Od 1 stycznia 2022 roku w życie weszły przepisy, które - przynajmniej w teorii - mają w znaczącym stopniu ułatwić budowę niewielkiego domu. Właścicielem nieruchomości do 70 metrów kwadratowych możemy bowiem stać się znacznie łatwiej. Nie trzeba - tam gdzie jest plan zagospodarowania przestrzennego - pozwolenia na budowę. Nie ma też przymusu zatrudniania kierownika budowy. Wystarczy tylko gruby portfel, projekt i... no właśnie. Tu zaczynają się już schody.
Sprawdź za darmo średnie ceny nieruchomości w swojej okolicy >>>
Pierwszym "schodkiem", który musi pokonać inwestor, który chce skorzystać z nowych przepisów, jest odpowiednio duża działka. Ustawa przewiduje bowiem, że dom bez zezwolenia można postawić na działce nie mniejszej niż 500 metrów kwadratowych. Intencje ustawodawcy ekspertom wydają się jasne - deweloperzy mieli stracić jakąkolwiek możliwość stawiania całych osiedli bez zezwolenia.
"Schodków", które pokonać musi przyszły właściciel nieruchomości, jest jednak więcej. Przepisy umożliwiają bowiem budowę domu bez zezwolenia wyłącznie dla zaspokojenia własnych potrzeb mieszkaniowych. I tu zamiary ustawodawcy nie są żadną tajemnicą - miały przeszkodzić deweloperom. Możliwe jednak, że dzięki nie do końca jasnym zapisom "schodki" zmienią się w prawdziwy labirynt. Czy bowiem nieruchomość będzie można sprzedać? Albo wynająć? W paragrafach jednoznacznych odpowiedzi brak, a to może zniechęcać inwestorów.

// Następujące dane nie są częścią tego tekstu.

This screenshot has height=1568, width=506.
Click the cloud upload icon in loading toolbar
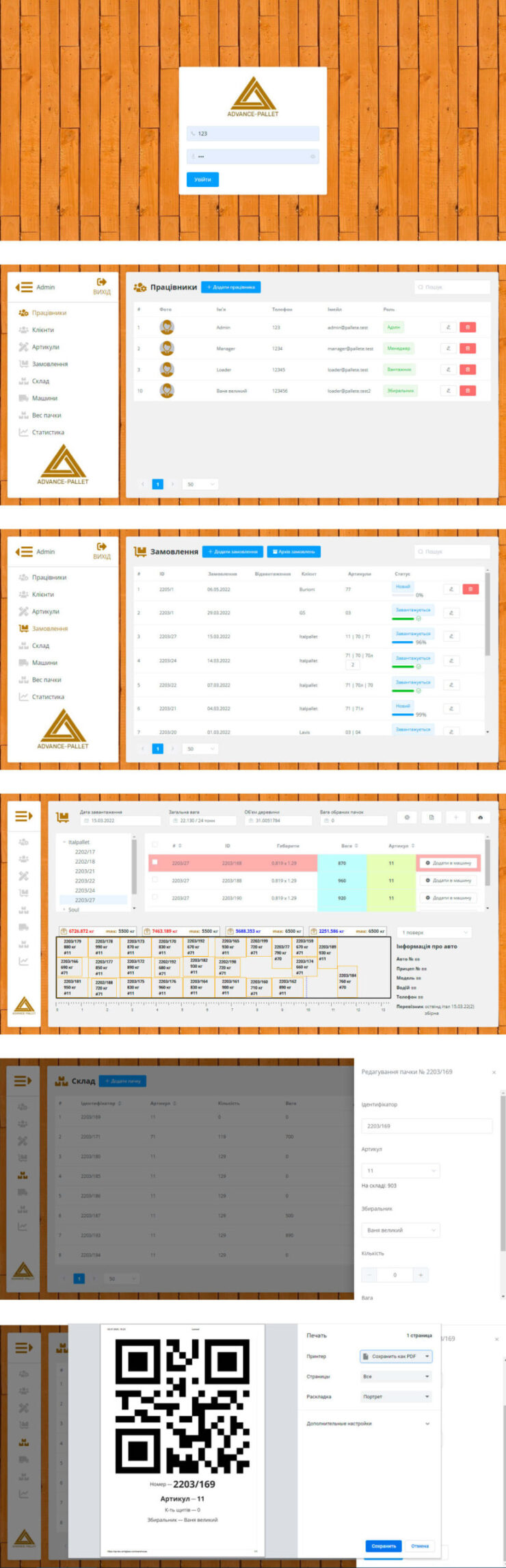coord(481,817)
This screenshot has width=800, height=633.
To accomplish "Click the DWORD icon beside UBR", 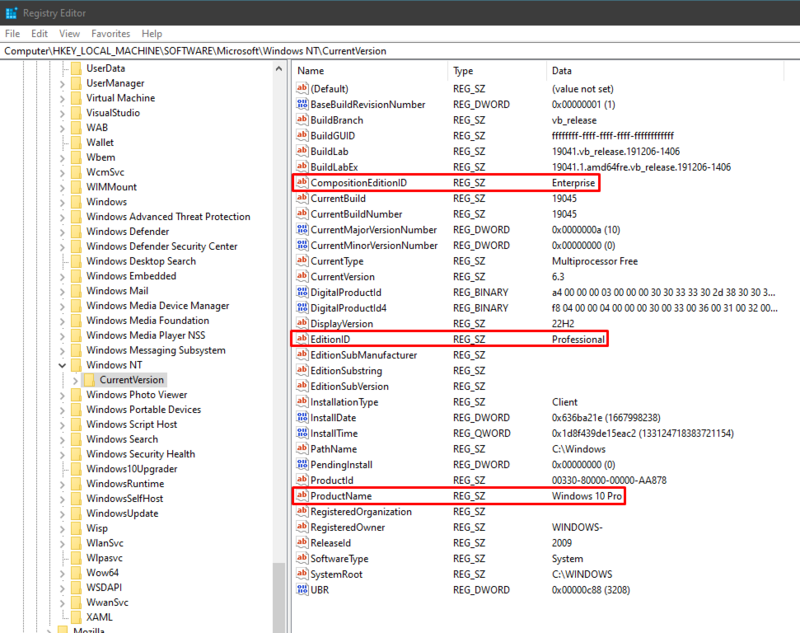I will (302, 589).
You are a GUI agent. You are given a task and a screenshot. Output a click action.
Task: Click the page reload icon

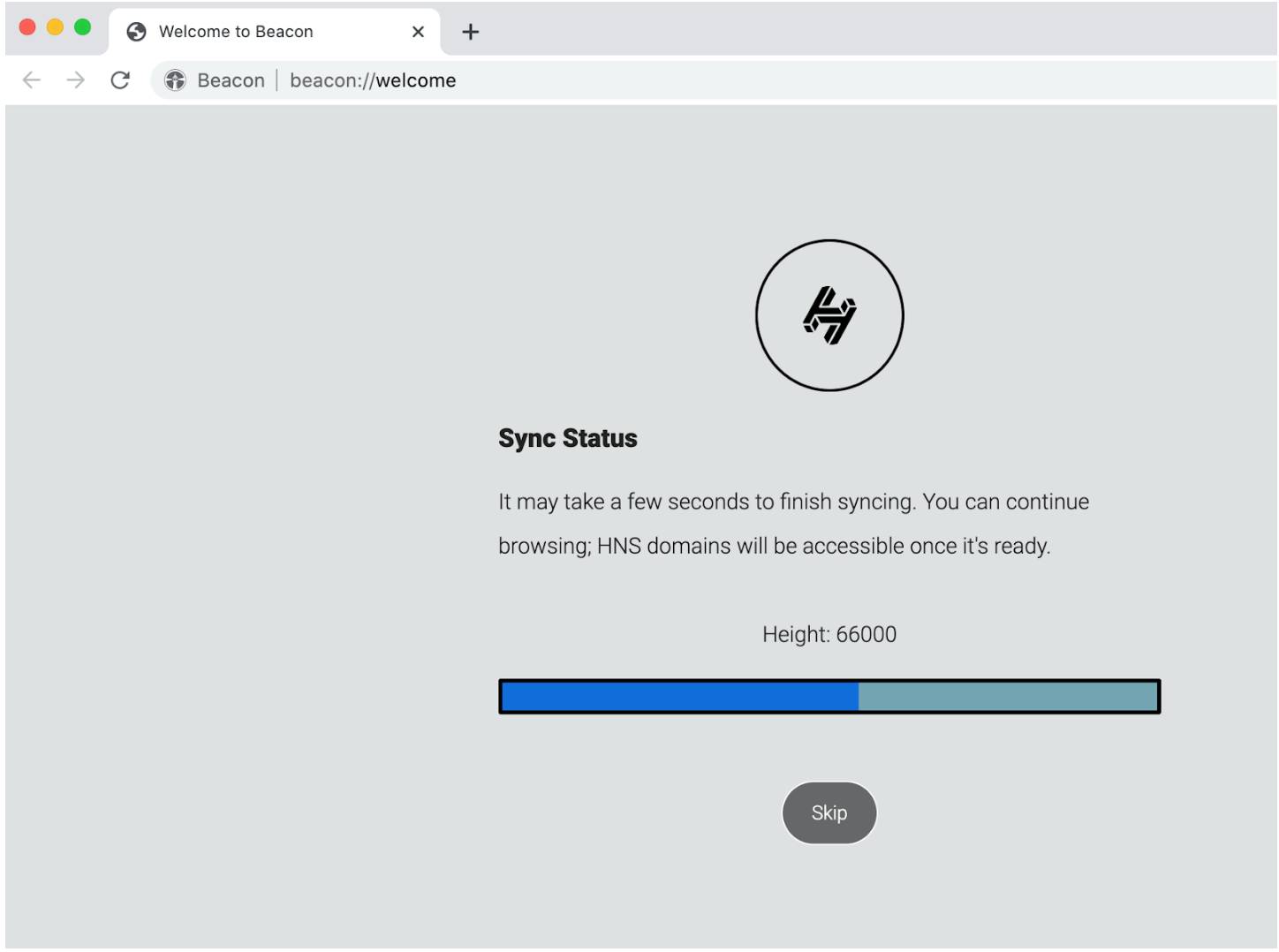121,79
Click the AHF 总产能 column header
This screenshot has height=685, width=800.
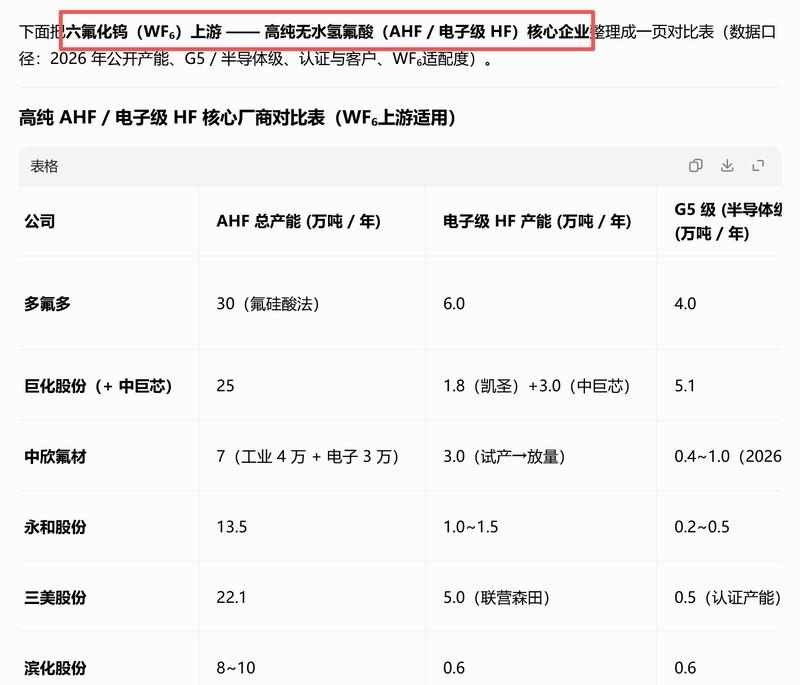pos(298,221)
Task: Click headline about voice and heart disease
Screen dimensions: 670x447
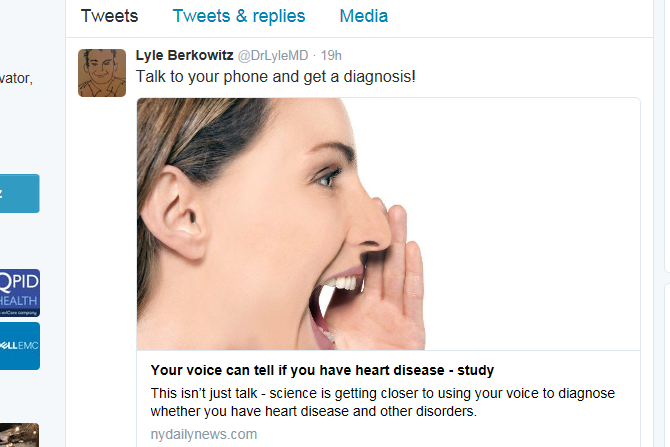Action: pos(322,370)
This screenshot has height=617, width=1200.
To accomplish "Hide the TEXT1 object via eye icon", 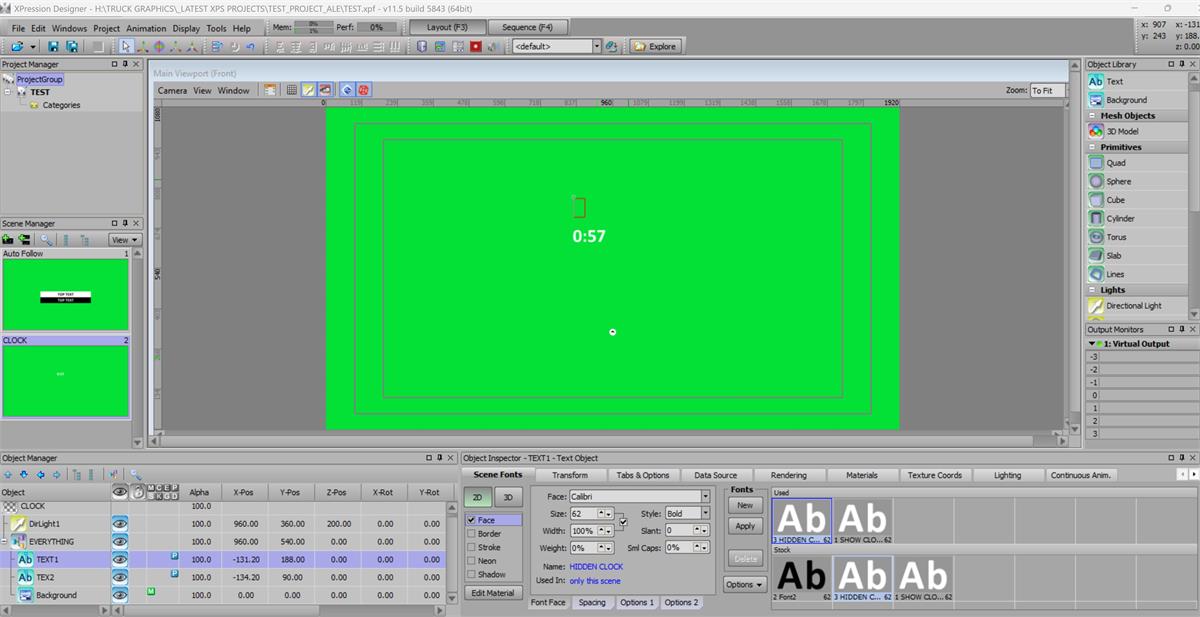I will [x=120, y=559].
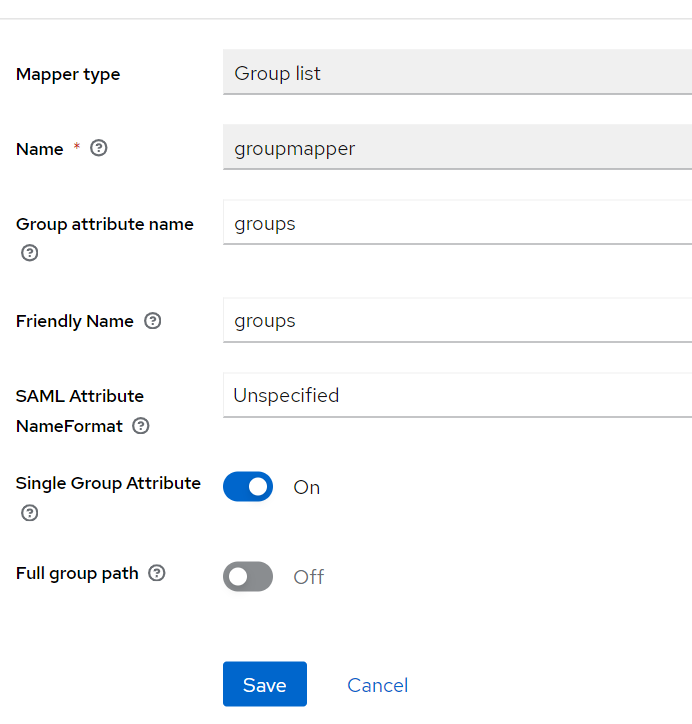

Nie tylko ich, bo na domy bez standardowej dokumentacji podejrzliwie patrzeć mogą również banki i ubezpieczyciele. - Banki mogą mieć problemy z kredytowaniem takich inwestycji, zwłaszcza w sytuacji braku nadzoru budowlanego. Poza tym jeśli w trakcie budowy okaże się, że projekt zawiera rażące błędy, a złożone oświadczenie będzie nieprawdziwe, wówczas na budowę automatycznie wejdzie nadzór budowlany, który będzie mógł ją wstrzymać. W efekcie urzędnicy mogą nakazać inwestorowi ubieganie się o pozwolenie na budowę - wyjaśnia dla Money Agata Legat, radca prawny, partner w kancelarii dr Krystian Ziemski & Partners.
Z tego samego powodu mogą pojawić się problemy z ubezpieczeniem inwestycji. Połączenie wszystkich niejasności może zatem sprawić, że tak poważna inwestycja jak budowa domu, bez zezwolenia na budowę się jednak nie obejdzie.
Tym bardziej że eksperci zwracają uwagę na jeszcze jeden skutek skorzystania z "dobrodziejstw" ustawy. Rezygnacja z kierownika budowy może bowiem oznaczać przyjęcie prawnych skutków np. wypadku przy pracy, do którego dojdzie podczas budowy. Możliwe też są prawne konsekwencje już na etapie użytkowania budynku. To kierownik budowy odpowiada bowiem, by inwestycja przeprowadzona została zgodnie z projektem, a więc i wszelkimi zasadami i normami bezpieczeństwa.